System combination for inference not decision

A common reaction to the unsupervised inference algorithms discussed here is “Oh, that is just system combination, what is so new about that?” System combination usually refers to the use of multiple decision makers/recognizers to reach a consensus decision. For example, the ROVER system in speech recognition or the fusion system benchmarked at the 2003 Reliable Information Access (RIA) Workshop at MITRE.

Incidentally, I was the representative for the Center for Intelligent Information Retrieval at the RIA Workshop and the fusion system included the Lemur derived system we contributed to the workshop. It was my first direct experience with system combination for decision. A comment by Warren Greiff about that fusion experiment has always stuck in the back of my mind. We all worked together in a common room and upon seeing the results of the fusion experiment he said: “And, of course, the combined system beats any single system.”

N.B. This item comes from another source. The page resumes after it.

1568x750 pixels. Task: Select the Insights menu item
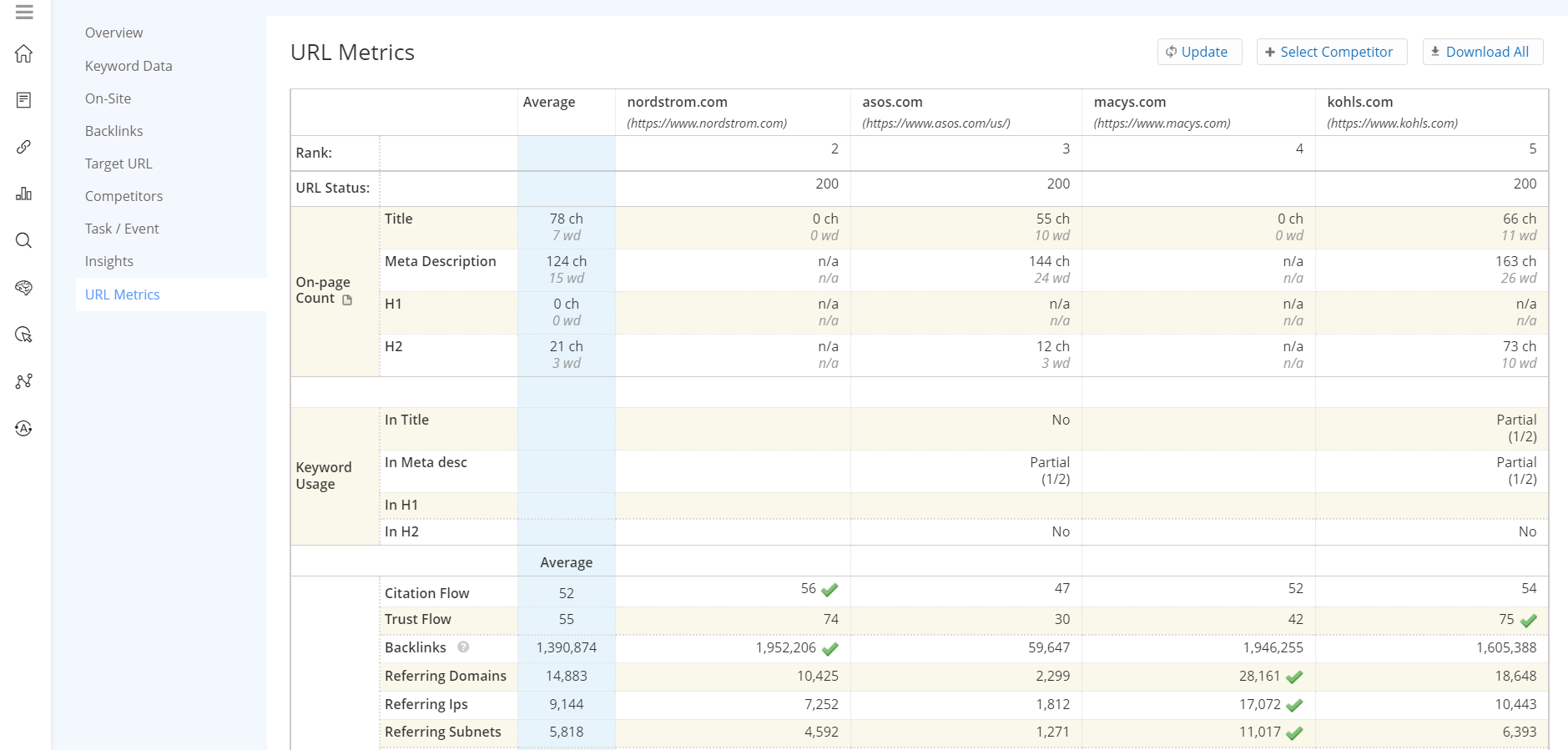tap(109, 261)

If system combination is so great, why is it used so little? One reason may be that system combination as currently practiced is a decision algorithm. We collect a bunch of opinions of what something should be labeled as and then we combine the opinions to form our final vote. The Condorcet Jury Theorem is the first quantification of how successful we expect to be with a majority decision algorithm. Count up the votes and give the decision to choice that has the majority or, in the case of multiple labels, to the plurality.

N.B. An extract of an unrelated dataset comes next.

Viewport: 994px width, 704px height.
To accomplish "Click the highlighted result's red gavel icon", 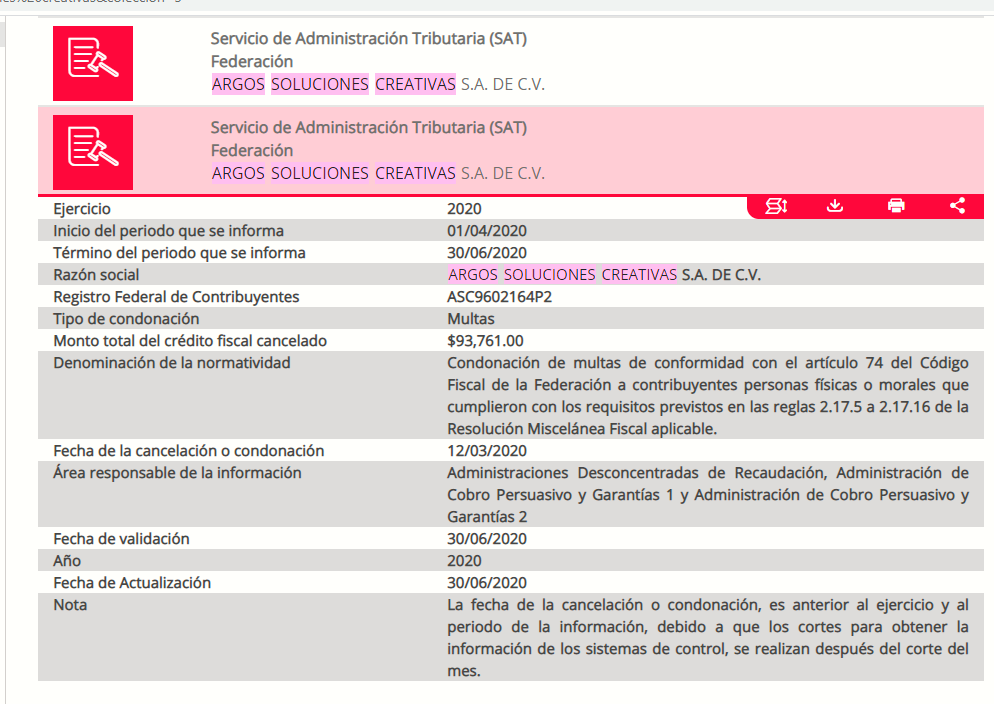I will point(93,152).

The novelty of our unsupervised inference algorithms is that we are not combining systems to make decisions but to make statistical inferences. That is a big difference. If you take all cases in the data where five recognizers vote with labels $\{A,B,B,A,A\}$ and decide that they should all be considered as having label $A$, that is very different from using the frequency of all label voting patterns to infer that 83% of the time that the recognizers vote this way the true label is $A$ and 17% of the time it is label $B$.

This point about separating algorithms for inference from algorithms for decision is made in the first chapter of Christopher Bishop’s “Pattern Recognition and Machine Learning” book.

One clear advantage of inference over decision is that you get to have better measurements of properties of the data. For example, in majority voting you assign all cases of the pattern $\{A,B,B,A,A\}$ to label $A$. You proceed this way with all the label voting patterns and then tally the prevalence of label $A$ in the data. That estimate is worse than one where you use an unsupervised inference algorithm for getting the actual prevalences of the labels. This should be intuitively obvious since you are apportioning fractional counts of each pattern to the labels when you do an inference algorithm.

Of course, we get to have our cake and it eat it too! If you are able to get good estimates for the prevalences of the labels in the data along with the conditional recognition probabilities, then you can use Bayes Theorem to make the statistically optimal decision for each observed label voting pattern.